### [PROBLEM A]
Arrange the lines of the records as a JSON list of strings, one string per line and blank lines omitted, covering only the lines from the one containing "Click the Save Settings link at bottom" through the end of the records, inclusive.

Flash Art 287 November - December 2012

 

tibor de nagy - NEW YORK

 

The abstract paintings in Patricia Treib’s new exhibition “Pieces” are simply — refreshingly — pleasant to look at. It’s a concise exhibition of just six works in the gallery’s small side space: four 168-centimeter canvases (scaled to the artist’s height), plus two smaller works on paper.

 

 

Patricia Treib, Correspondence, 2012. Oil on paper mounted

on board, 40 x 29 cm. Courtesy Tibor de Nagy, New York.

Photo: Alan Wiener.

### [GIVEN DATA]
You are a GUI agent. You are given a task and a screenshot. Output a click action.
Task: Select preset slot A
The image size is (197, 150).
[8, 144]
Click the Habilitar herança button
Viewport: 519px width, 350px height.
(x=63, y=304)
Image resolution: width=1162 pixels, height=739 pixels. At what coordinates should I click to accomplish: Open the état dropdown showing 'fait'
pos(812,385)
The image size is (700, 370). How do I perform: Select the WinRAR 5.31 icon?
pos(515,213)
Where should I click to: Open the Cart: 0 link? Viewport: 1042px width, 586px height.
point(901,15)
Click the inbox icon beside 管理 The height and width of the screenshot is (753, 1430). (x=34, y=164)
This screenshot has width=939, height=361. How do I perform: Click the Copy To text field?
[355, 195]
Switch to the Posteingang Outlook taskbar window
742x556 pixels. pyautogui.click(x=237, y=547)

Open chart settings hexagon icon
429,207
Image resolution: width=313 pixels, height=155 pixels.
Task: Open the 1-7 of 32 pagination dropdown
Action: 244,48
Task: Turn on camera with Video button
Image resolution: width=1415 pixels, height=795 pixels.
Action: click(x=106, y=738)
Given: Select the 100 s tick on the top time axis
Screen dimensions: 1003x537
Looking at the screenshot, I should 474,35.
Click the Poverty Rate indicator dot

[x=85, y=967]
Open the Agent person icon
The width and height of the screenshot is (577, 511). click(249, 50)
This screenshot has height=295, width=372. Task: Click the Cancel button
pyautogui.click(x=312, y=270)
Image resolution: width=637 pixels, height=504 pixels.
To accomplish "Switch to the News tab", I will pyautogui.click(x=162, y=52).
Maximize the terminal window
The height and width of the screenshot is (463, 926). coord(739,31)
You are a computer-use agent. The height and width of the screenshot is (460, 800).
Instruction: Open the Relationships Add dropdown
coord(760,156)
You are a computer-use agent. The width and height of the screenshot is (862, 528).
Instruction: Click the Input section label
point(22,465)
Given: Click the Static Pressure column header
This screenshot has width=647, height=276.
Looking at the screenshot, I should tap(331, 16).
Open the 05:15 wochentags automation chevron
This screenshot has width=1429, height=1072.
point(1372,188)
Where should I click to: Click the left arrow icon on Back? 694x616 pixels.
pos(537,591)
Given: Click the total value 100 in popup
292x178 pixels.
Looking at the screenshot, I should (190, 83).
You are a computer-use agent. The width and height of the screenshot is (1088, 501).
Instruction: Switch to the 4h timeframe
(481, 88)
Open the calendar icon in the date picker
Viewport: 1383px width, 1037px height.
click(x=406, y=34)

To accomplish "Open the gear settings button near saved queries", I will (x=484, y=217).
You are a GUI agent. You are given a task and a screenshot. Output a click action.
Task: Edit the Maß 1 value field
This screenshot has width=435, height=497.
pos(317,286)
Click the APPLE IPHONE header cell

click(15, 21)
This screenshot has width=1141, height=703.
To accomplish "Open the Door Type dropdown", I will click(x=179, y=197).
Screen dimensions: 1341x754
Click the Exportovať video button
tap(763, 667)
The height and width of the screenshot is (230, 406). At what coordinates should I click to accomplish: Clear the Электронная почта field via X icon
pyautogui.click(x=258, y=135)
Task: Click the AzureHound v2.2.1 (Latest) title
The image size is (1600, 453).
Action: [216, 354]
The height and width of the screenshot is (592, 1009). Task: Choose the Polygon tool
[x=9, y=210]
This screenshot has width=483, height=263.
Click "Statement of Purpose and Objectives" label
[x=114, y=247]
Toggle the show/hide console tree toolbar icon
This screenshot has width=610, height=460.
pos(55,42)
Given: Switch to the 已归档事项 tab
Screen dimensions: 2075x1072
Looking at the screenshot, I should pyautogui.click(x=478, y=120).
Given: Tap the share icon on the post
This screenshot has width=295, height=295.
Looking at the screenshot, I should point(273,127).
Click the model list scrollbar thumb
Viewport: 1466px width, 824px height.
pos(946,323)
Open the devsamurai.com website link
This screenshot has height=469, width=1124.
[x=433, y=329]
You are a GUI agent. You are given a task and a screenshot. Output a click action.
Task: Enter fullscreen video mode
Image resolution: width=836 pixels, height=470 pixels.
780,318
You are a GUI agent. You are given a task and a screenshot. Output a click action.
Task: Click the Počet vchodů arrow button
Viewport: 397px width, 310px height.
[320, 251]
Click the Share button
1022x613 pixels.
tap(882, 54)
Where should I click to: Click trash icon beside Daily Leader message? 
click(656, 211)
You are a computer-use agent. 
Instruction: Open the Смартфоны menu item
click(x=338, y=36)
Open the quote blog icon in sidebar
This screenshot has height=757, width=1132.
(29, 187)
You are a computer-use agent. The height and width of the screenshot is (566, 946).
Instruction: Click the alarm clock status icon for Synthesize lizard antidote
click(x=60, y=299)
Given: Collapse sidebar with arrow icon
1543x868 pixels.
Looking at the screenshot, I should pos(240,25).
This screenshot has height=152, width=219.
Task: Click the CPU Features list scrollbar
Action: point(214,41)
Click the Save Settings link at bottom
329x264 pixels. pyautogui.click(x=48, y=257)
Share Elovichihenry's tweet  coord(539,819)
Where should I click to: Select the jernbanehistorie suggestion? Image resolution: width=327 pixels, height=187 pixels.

### [PROBLEM B]
Pick up the review of Patricia Treib's exhibition "Pieces" after its last sentence and continue it in the same voice.

### [WRITTEN REPLY A]
[
  "Click the Save Settings link at bottom",
  "329x264 pixels. pyautogui.click(x=48, y=257)",
  "Share Elovichihenry's tweet  coord(539,819)",
  "Where should I click to: Select the jernbanehistorie suggestion? Image resolution: width=327 pixels, height=187 pixels."
]

### [WRITTEN REPLY B]
The larger canvases are covered with spare arrangements of loose oil paint strokes that call to mind, from a distance, watercolors on a page or collaged pieces of paper. Each piece is created on the floor in a single sitting, a technique that keeps the canvases filled with spontaneous energy. They are at their strongest when the artist’s hand is at its loosest, and in these works Treib shows an evolution toward a freer use of line and white space than she has displayed in the past. In the sublime Simultaneous Icon (2012), swathes of cerulean and azure are applied in translucent washes or in inky strokes of color. An opaque black triangle in the upper righthand corner adds weight to the composition, while a series of calligraphic gestures keeps it light. Each field of color seems to vibrate with the movement from which it was created. The most figural work, Armless Sleeve (2010), calls to mind fragments of a woman’s dress in gray washes so thin as to leave visible bristles behind. In Garb (2012), a heavy vertical figure — again in deep blue — is surrounded by registers of undulating colored squiggles. The painting’s central figure is echoed in one of the smaller works on paper, but compared to the strong messages around them, these two smaller pieces lose the immediacy of the other works and feel unnecessary. There is something almost quaint in Treib’s lack of conceptual gimmick. But these works don’t just float on their looks alone; they beg for an exhibition of a larger body to see where her abstractions are headed.